▶ ASSIGNMENT:
Answer these questions from the passage on CAR T-cell therapy and cognition:
(a) In the study by Ruark and colleagues, what share of patients 1-5 years after CAR T-cell therapy reported cognitive concerns?
(b) What range of patients treated for hematologic or solid malignancies report cognitive concerns at some point after diagnosis and treatment?
(c) Through how many days after treatment did the current study aim to measure changes in cognition?

▶ TEXT BLOCK:

---

CAR T-cell therapy recipients reported delayed deterioration in several cognitive domains, although changes were small. These findings may be useful when educating future patients on what to expect when receiving CAR T-cell therapy.

Keywords: adoptive immunotherapy, cancer, chimeric antigen receptors, perceived cognition, quality of life

Chimeric antigen receptor (CAR) T-cell therapy (e.g., axicabtagene ciloleucel, tisagenlecleucel, lisocabtagene maraleucel) can induce durable disease response in approximately 40% of patients with relapsed or refractory diffuse large B cell lymphoma.1-4 However, up to 50% of patients experience severe side effects in the first 60 days, such as immune effector cell-associated neurotoxicity syndrome (ICANS) or cytokine release syndrome (CRS).5-7 ICANS is often characterized by encephalopathy, delirium, diminished attention, language disturbance, and impaired handwriting. Confusion, disorientation, agitation, aphasia, somnolence, and tremors may also be present.5, 7 CRS results when cancer cells are recognized by CAR T-cells, causing a “cytokine storm” of pro-inflammatory signaling molecules that may lead to fever, hypotension, and hypoxia.3, 8 The neurotoxic and inflammatory effects of CAR T-cell therapy raise concerns that patients may be at risk for worse cognitive outcomes. To date, only one study to our knowledge has prospectively examined cognitive outcomes among CAR T-cell therapy recipients. In a cross-sectional study of 40 patients 1-5 years post-CAR T-cell therapy, Ruark and colleagues9 found that 38% reported cognitive concerns. Longitudinal studies of the cognitive effects of CAR T cell therapy are needed,10, 11 including those focused on patients’ own perceptions of their cognition, which are strongly associated with well-being.12

Cancer-related cognitive impairment (CRCI) is common among cancer survivors who received treatments other than CAR T-cell therapy, with 50-75% of patients treated with hematologic or solid malignancies reporting cognitive concerns at some point after cancer diagnosis and treatment (e.g., chemotherapy, radiation, hormonal therapy).13-15 Objective neuropsychological testing indicates that patients tend to perform worse over time than similar non-cancer controls,16-18 with up to 36% of patients demonstrating impairment in one or more cognitive domain.19 Highly relevant to CAR T-cell therapy, a sizable literature suggests that circulating markers of inflammation are associated with worse perceived and objective cognition.20-24 In addition, inpatient delirium during other adoptive cellular therapies, such as hematopoietic cell transplant (HCT), is a risk factor for worse perceived and objective cognition among hematologic cancer patients.25, 26 Additional risk factors for cognitive concerns among cancer survivors are demographic (e.g., older age, less education) and clinical characteristics (e.g., worse frailty) as well as poor quality of life.15, 18, 27, 28 CRCI is highly relevant to this new and growing population of cancer survivors treated with CAR T-cell therapy, as it is associated with reduced ability to return to work,29 confidence in the ability to manage treatment-related symptoms30 and quality of life.31

The goals of the current study were twofold. First, we sought to quantify changes in cognition from prior to CAR T-cell therapy through 360 days post-treatment in patients diagnosed with non-Hodgkin lymphoma. Second, we sought to explore associations between CAR T-cell therapy-specific risk factors (e.g., ICANS, CRS, response to treatment), non-specific baseline risk factors (e.g., age, education, frailty, quality of life) and changes in cognition at day 90 and 360 post-treatment. It was hypothesized that perceived cognition would worsen over time and be associated with CAR T-cell specific toxicity and response, sociodemographic variables, and baseline quality of life. Because perceived cognition after CAR T-cell therapy could change for a complex variety of reasons, we did not attempt attribute changes to particular causal factors. Instead, the study was intended to provide information to help educate patients and family members about what to expect after CAR T-cell therapy and identify potential supportive care needs.

---

▶ DATA EXTRACTS:
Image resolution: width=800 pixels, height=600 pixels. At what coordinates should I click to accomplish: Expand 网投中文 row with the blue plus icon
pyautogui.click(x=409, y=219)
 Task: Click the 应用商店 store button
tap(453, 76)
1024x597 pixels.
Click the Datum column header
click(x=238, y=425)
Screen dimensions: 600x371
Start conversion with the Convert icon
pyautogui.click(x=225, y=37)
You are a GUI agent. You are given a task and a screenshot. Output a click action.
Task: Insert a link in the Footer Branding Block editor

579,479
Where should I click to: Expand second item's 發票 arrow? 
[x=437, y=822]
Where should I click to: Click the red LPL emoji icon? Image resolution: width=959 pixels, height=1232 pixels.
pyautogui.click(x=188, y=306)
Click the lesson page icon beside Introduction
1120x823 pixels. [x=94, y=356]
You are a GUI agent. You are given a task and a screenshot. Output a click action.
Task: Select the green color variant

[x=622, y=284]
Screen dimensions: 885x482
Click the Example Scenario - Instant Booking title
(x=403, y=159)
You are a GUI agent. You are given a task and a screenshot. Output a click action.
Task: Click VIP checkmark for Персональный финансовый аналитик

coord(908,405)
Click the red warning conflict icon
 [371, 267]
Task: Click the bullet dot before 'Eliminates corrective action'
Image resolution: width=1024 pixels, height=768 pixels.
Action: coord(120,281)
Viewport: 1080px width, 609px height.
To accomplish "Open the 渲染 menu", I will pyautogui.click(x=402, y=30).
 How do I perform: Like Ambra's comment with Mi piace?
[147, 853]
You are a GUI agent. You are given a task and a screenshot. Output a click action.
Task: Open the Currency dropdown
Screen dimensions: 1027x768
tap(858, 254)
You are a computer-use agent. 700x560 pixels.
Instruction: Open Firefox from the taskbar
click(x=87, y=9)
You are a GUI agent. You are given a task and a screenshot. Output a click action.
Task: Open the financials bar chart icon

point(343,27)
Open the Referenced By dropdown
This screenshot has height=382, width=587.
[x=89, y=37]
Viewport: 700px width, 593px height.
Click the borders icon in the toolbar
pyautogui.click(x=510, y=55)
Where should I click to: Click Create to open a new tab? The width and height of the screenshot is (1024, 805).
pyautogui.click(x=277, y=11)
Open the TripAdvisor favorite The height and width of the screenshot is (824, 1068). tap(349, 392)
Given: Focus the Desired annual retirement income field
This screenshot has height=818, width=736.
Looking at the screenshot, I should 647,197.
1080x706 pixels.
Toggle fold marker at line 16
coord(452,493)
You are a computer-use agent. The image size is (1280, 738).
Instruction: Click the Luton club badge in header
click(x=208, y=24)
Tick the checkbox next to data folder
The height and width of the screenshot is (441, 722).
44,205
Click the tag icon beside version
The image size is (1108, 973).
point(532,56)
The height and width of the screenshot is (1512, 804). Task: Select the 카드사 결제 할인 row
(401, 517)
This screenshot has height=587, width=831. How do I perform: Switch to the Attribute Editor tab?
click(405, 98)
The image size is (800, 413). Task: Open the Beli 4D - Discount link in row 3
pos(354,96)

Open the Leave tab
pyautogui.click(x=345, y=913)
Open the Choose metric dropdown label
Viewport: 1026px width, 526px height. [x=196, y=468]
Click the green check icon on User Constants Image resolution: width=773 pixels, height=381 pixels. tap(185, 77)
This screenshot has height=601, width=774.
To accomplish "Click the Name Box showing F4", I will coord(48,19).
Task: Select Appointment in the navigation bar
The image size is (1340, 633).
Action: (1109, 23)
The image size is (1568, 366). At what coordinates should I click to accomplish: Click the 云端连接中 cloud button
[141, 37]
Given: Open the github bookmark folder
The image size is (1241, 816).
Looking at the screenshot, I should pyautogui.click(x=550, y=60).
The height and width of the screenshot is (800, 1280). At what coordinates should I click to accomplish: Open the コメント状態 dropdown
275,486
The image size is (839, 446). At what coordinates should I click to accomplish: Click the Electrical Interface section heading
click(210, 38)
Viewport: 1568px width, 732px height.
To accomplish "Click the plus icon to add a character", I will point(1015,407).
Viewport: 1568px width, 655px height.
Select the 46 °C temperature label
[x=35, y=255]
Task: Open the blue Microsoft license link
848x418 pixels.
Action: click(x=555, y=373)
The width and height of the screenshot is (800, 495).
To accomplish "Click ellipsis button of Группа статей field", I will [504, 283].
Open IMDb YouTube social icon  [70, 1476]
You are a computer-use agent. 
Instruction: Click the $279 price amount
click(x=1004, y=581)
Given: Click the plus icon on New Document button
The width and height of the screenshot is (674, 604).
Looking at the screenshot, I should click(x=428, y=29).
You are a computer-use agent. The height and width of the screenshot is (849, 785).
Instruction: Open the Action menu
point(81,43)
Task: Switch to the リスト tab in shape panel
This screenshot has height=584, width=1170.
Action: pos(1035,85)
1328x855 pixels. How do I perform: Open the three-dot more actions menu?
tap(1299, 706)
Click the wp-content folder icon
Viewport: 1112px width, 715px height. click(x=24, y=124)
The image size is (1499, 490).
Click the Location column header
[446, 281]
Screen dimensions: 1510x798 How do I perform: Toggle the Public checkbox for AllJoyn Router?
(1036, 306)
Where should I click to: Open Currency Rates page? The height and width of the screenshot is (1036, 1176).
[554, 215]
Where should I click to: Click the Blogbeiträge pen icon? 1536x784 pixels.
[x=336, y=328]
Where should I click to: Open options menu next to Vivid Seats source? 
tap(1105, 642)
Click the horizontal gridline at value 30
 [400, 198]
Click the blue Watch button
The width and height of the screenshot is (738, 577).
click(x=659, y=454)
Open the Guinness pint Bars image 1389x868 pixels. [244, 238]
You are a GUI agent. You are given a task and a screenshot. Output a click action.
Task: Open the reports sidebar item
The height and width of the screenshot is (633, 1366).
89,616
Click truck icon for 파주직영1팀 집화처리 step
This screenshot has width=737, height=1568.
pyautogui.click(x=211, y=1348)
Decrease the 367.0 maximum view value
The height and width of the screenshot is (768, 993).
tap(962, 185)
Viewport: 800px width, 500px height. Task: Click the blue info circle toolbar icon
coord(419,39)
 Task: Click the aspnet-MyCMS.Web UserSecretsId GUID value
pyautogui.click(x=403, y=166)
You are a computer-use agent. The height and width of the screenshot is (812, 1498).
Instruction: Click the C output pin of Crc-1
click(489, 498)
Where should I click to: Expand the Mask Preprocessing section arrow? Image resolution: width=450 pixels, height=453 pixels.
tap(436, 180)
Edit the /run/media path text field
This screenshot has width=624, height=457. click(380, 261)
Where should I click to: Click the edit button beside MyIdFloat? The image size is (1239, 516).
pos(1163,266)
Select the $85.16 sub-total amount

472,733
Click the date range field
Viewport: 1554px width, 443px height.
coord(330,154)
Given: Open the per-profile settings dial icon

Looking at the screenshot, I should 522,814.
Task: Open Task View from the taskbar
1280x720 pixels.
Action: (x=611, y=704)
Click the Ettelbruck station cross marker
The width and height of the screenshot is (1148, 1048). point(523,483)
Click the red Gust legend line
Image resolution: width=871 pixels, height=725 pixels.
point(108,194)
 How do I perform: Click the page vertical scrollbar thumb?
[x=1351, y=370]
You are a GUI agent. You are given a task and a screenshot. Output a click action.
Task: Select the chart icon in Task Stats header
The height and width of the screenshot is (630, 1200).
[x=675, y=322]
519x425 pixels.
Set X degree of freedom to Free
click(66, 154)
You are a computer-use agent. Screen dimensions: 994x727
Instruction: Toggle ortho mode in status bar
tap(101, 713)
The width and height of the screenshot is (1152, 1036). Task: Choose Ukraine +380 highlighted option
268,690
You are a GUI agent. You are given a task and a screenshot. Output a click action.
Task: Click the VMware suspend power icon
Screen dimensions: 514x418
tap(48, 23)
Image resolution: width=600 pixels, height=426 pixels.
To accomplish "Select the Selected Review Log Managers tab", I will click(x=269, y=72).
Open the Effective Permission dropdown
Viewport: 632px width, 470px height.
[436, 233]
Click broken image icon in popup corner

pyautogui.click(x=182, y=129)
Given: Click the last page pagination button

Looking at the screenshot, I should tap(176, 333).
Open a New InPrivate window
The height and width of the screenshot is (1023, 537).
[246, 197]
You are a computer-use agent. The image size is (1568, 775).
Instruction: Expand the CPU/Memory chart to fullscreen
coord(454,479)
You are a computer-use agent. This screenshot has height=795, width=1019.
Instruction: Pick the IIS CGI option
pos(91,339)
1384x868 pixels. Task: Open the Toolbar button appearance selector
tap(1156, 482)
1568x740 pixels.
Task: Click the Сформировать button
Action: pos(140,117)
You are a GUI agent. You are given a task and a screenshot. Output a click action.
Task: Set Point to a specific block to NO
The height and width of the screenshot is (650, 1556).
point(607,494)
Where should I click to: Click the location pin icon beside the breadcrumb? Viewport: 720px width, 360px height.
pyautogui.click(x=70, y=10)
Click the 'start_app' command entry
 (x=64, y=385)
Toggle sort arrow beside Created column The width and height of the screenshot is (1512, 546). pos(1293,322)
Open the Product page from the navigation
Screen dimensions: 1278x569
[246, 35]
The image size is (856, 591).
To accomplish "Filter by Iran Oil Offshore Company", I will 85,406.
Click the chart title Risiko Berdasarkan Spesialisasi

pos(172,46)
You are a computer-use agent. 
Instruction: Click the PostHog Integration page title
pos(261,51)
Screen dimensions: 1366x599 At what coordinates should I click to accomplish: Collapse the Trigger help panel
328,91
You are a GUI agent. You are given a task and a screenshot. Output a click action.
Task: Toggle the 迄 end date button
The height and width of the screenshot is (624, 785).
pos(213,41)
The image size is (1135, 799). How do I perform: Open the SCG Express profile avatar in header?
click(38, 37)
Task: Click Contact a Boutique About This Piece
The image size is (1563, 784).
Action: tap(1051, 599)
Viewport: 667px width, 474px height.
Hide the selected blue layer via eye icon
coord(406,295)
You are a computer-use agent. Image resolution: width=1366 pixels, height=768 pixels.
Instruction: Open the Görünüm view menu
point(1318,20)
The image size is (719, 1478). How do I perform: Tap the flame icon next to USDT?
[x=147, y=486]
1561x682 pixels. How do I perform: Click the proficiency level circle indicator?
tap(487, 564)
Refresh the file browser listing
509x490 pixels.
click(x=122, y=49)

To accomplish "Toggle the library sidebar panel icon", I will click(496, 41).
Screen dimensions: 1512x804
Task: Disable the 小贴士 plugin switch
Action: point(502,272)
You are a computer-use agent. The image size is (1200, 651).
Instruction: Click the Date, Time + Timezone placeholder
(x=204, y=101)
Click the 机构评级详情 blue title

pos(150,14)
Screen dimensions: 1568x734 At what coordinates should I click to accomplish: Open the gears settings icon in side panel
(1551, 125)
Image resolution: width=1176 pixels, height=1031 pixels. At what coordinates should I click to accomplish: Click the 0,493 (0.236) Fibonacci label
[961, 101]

---

▶ OUTPUT:
(a) 38%
(b) 50-75%
(c) 360 days